When evaluating or improving the performance of an LLM application, we often focus first on the model itself and then on crafting the prompt to get the best possible results. There’s no shortage of resources on best practices for prompt engineering. In contrast, detailed explanation and guidance on how to set the temperature parameter is harder to come by. This article aims to close that gap.

While this article includes a few mathematical formulas for readers who want to understand the details, you don’t need a math background to follow along. Each concept is explained intuitively, allowing you to grasp the ideas without needing to work through the equations.

How do LLMs generate text?

LLMs generate text by iteratively predicting one token at a time. At each step, the model analyzes all previous tokens, including those it has already generated, to produce a probability distribution over possible next tokens. It then samples from this distribution to select the next token, repeating this process until it reaches an end-of-sequence token.

Example

  • User: Answer with exactly two words. What is the meaning of life? 
  • Assistant: Love others. 

image

This example is based on actual token probabilities observed for the gpt4o-mini model in early August 2025. 

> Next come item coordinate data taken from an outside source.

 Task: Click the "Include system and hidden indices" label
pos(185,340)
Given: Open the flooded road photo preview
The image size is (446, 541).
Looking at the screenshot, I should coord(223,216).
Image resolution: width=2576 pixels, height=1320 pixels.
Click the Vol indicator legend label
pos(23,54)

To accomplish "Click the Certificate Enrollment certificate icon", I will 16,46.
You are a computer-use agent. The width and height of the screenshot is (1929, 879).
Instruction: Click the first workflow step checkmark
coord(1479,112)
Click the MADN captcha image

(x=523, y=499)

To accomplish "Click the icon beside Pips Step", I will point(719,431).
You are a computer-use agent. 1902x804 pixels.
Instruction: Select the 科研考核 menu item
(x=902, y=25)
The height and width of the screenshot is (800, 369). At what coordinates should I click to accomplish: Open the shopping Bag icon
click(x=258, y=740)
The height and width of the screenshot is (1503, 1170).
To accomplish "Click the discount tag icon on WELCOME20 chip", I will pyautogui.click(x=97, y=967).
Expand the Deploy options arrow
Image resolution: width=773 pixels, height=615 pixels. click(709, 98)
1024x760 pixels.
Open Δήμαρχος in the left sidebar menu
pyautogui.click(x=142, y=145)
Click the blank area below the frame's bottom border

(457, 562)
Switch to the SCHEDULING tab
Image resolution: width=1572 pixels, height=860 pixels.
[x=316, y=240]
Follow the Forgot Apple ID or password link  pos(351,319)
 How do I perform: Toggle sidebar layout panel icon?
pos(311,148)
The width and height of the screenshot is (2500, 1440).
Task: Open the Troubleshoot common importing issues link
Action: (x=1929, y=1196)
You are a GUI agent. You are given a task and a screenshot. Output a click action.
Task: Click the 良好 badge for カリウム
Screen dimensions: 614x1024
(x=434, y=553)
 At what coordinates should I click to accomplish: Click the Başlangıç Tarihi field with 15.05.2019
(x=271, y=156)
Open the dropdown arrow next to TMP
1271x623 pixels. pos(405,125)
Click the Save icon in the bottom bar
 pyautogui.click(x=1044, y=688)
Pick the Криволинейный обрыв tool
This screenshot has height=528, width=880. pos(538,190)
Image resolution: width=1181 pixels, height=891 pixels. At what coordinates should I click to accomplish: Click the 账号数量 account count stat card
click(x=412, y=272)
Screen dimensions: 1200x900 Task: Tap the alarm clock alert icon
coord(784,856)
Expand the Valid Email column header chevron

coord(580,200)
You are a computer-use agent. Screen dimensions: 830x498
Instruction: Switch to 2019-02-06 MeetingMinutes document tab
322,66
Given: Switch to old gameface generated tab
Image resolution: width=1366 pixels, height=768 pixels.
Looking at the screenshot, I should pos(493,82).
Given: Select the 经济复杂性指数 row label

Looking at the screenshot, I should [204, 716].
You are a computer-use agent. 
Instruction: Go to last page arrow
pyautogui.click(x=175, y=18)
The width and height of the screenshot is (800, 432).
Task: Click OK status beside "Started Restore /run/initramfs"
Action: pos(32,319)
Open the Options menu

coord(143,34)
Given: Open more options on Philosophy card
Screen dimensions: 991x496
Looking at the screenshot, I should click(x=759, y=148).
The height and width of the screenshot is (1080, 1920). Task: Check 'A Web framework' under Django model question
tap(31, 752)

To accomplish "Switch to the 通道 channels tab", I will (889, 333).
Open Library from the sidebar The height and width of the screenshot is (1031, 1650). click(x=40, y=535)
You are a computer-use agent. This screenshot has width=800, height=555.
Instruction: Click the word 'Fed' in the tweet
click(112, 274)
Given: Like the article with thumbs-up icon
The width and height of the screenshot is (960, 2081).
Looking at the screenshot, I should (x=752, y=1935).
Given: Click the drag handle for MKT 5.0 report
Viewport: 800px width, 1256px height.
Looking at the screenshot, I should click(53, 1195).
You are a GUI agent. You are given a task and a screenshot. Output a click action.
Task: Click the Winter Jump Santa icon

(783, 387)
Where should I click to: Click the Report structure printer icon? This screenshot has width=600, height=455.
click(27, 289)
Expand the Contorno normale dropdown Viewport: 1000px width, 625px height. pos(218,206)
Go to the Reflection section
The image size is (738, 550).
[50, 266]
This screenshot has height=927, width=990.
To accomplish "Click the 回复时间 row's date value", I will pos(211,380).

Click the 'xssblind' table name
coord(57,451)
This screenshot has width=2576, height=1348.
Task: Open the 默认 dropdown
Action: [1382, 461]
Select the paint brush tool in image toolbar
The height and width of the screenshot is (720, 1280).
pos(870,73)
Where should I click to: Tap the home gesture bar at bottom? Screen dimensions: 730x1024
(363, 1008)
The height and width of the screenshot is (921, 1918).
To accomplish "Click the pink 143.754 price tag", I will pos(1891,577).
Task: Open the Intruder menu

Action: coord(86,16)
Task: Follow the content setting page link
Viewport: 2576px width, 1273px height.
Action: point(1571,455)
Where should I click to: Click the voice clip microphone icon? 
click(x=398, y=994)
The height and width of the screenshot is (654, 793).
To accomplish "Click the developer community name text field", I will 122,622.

Sampling from a Probability Distribution 

Let’s examine what sampling from a probability distribution looks like for an LLM.  Each LLM inference step (over all those billions of parameters) produces a probability distribution for a ‘next token’. 

P(xₜ₊₁ | x₁:ₜ) = LLM₍θ₎(x₁:ₜ)

Where,

Input: x₁:ₜ — sequence of tokens so far

Output: P(·) — probability distribution over the vocabulary for the next token.

More explicitly, P(·) is a vector of probabilities, one value for each token in the vocabulary.

Each value represents how likely the model thinks that token will be the next token, given the sequence so far. All probabilities are between 0 and 1, and sum to exactly 1.

θ: model parameters (weights of the LLM)

What does it mean to sample from a distribution?

Suppose your probability distribution for the next token is this 

  • P(Love) = 36.4%
  • P(Seek) = 25.0%
  • P(Connection) = 13.4%
  • P(Other tokens) = 25.3%

Imagine spinning a wheel of fortune to pick the next token—the pointer lands on one slice, and that’s the token the model outputs. The size of each slice represents that token’s probability of being chosen next.

image

A natural question is: why don’t we always choose the most likely token? The reason is that this leads to boring, repetitive text. While that may be acceptable for domains with a single correct answer, it is not ideal for creative outputs.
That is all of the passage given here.